知り合いのWebマーケティングコンサルタントのTさんは、幼い頃からお店やコンビニの陳列棚を見るのが好きで、よく観察していたそうです。お店の入口にどういうものが置いてあるか、季節ごとに変わる配置を見て、自分なりに理由を考え、納得していたといいます。
また、私が一時期、通っていた哲学塾の先生は、5歳の頃から死について考えていたそうです。「なぜ自分は死ななければならないのか」という問いが、幼いながらに納得できず、ずっとそれを考えてきたと言われていました。
その他にも、「お金はどうやって自分の手元にくるのか」「なぜ戦争があるのか」といった疑問を、子供の頃から抱いていたという人もいます。

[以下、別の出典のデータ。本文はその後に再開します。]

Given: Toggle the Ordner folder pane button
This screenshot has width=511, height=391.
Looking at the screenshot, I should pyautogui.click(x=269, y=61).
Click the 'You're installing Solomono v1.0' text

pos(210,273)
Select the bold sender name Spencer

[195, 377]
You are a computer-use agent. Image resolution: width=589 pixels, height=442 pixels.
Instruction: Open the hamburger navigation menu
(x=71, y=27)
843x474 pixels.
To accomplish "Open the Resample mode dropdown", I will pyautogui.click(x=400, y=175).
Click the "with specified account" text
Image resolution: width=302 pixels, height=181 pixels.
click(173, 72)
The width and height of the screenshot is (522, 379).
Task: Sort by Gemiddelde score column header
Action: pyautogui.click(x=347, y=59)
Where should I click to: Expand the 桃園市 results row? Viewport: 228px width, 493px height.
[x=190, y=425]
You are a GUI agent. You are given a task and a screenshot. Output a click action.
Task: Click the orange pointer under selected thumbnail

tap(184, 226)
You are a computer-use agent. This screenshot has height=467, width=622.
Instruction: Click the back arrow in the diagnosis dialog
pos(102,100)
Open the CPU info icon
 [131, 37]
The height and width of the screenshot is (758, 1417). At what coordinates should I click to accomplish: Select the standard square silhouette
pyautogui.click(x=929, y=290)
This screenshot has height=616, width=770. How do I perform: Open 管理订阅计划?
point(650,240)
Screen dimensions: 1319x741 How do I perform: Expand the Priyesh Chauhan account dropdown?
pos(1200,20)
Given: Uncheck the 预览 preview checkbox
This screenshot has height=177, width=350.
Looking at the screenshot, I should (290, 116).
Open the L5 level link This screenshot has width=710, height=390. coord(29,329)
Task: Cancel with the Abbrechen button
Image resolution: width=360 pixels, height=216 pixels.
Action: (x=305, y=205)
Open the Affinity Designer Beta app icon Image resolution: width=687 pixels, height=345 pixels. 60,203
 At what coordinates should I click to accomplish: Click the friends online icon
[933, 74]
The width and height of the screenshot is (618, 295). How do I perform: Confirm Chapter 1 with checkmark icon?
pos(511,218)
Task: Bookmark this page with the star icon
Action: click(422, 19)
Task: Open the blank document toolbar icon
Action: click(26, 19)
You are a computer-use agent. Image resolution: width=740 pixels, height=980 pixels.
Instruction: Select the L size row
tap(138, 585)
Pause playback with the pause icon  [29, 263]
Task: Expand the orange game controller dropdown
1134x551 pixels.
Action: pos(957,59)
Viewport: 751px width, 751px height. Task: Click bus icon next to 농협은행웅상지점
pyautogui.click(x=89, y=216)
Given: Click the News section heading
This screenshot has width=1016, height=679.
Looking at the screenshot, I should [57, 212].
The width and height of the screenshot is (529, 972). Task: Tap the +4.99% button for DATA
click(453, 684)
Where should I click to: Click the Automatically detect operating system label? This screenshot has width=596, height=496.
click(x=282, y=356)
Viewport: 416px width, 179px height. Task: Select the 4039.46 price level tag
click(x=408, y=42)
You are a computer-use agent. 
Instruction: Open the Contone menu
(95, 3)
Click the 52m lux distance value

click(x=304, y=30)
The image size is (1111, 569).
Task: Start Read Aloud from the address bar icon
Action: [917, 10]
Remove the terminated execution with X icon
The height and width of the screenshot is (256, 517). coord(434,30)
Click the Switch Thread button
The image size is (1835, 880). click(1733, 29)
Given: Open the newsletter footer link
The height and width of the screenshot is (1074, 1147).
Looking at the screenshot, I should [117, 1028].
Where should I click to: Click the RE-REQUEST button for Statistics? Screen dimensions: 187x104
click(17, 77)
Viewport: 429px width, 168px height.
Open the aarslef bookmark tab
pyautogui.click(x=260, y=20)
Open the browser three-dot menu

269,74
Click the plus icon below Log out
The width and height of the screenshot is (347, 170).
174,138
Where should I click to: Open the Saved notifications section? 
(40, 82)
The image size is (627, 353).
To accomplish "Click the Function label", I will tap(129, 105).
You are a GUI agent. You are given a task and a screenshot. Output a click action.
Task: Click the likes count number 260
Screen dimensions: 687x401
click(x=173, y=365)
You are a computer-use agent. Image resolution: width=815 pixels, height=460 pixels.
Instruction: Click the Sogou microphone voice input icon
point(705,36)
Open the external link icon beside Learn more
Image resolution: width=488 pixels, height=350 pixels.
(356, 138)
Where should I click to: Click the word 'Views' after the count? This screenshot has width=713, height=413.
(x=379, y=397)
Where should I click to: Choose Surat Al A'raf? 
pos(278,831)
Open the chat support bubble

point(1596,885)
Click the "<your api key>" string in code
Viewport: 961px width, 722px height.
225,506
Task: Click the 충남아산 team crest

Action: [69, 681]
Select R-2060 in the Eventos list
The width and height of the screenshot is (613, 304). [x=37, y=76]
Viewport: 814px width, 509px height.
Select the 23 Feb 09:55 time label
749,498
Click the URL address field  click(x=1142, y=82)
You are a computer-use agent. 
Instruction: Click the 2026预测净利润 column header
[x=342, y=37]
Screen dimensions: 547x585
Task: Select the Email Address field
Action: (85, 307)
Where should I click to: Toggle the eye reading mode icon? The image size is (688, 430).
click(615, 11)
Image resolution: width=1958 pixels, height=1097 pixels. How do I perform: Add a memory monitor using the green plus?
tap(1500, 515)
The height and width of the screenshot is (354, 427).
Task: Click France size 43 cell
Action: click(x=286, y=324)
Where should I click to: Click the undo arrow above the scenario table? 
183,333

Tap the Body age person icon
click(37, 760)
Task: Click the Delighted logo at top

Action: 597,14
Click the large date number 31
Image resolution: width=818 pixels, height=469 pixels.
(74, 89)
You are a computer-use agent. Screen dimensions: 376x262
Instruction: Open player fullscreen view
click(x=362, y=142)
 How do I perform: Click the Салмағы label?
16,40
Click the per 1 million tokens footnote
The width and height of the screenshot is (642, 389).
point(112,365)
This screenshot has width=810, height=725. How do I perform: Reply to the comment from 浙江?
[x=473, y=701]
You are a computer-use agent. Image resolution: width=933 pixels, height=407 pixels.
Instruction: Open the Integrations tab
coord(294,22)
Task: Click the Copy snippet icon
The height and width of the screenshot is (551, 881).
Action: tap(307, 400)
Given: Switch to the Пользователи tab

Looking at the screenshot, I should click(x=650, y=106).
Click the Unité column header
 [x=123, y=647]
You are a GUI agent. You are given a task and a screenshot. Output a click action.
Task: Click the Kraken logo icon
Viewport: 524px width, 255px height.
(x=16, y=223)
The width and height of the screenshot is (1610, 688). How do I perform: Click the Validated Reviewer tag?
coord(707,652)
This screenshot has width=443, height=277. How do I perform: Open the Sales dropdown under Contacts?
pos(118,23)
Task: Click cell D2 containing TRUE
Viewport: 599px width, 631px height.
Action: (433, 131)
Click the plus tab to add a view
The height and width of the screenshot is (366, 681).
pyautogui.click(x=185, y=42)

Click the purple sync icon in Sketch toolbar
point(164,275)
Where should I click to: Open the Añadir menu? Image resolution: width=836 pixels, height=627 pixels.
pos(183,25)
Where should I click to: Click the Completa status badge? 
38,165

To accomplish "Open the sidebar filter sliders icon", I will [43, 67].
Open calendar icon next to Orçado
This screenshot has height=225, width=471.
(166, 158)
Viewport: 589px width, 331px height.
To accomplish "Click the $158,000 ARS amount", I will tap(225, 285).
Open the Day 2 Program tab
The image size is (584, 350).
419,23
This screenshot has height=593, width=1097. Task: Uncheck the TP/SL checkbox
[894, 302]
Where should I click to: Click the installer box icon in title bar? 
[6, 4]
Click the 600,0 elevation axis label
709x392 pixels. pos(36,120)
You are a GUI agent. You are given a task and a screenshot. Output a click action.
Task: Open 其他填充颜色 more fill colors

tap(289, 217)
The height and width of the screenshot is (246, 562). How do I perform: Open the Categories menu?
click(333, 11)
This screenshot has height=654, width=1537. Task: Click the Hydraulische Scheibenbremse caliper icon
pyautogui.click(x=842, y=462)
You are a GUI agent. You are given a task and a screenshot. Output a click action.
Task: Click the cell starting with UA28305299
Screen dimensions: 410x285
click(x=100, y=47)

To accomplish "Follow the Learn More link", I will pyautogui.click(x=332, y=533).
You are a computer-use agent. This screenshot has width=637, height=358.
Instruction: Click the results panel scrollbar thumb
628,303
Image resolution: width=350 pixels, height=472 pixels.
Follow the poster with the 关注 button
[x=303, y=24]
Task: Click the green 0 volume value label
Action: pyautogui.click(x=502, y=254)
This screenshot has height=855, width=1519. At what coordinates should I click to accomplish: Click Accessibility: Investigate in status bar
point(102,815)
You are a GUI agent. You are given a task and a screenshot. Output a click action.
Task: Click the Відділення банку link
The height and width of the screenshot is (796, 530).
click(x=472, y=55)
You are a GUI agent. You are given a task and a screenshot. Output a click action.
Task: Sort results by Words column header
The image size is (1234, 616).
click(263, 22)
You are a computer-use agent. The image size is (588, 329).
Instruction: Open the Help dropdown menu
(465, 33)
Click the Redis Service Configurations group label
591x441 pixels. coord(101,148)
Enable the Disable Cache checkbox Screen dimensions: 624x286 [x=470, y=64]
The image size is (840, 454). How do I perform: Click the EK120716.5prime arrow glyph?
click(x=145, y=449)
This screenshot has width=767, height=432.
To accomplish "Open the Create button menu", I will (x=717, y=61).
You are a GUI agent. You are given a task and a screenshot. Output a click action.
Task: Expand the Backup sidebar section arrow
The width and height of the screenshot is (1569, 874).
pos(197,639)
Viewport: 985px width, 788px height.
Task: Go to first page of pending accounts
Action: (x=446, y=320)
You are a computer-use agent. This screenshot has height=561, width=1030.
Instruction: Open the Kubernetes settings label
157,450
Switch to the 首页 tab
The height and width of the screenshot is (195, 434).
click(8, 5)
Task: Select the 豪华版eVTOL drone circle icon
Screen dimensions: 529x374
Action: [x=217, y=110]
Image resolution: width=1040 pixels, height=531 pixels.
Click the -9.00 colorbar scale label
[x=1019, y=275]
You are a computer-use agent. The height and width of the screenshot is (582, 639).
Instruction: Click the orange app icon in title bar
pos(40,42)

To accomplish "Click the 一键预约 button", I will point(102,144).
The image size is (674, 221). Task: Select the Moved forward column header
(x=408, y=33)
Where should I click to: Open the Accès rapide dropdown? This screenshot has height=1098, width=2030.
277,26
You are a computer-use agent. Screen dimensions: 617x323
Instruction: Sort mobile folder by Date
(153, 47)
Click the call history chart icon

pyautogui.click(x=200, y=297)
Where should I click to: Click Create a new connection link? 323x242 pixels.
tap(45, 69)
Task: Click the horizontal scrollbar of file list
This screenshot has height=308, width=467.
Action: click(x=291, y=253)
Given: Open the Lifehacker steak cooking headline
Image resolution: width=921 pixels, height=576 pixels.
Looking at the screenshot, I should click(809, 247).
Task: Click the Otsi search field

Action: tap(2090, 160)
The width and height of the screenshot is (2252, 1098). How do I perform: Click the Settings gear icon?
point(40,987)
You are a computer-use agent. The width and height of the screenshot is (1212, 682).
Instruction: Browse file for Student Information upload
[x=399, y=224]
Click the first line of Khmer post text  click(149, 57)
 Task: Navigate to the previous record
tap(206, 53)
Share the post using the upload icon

私自身はどうだったかというと、「なぜ毎日、気分が同じではないのだろう、毎日同じなら楽なのに!」と思っていました。朝起きて、昨日の夜とは気分が違うことを憂鬱に思いながらも、そんなことを考えている子供はいないだろう、とも思っていたのでその問いを誰に話すこともなく過ごしていました。
こうして振り返ってみると、子供の頃に何かに対して興味や関心を抱いたとき、その見方には悲観的、楽観的、中立的といった違いがあるように思いますが、それらの関心は、どんな回り道をしたとしても、職業興味や職業選択につながっていくのではないかと感じています。
私もそうですが、親から暴力を受けたり、安定性を欠いた家庭環境で育った人たちは、悲観的な視点から興味を抱くことがあるかもしれません。それでも、その関心は、やがて仕事や現実的な生き方に結びついていくのだと思います。
そうした「職業興味」を、どのように育てていけるのか。それは、必ずしも明るい環境や前向きな動機から生まれるものだけではなく、むしろ、違和感や疑問、孤独や痛みの中で芽生えた関心こそが、深く根を張り、人生の選択に影響を与えることもあるのです。
私たちは、子供時代に感じた「なぜ?」を、いつしか忘れてしまうことがありますが、その問いは、形を変えて今も自分の中に息づいていて、無意識的に仕事や人との関わり方に影響を与えているのかもしれません。
生き方やキャリアを考えるときには、幼いころの「興味関心の種」に目を向けてみると、意外なところで自分らしさを発見できるかもしれません。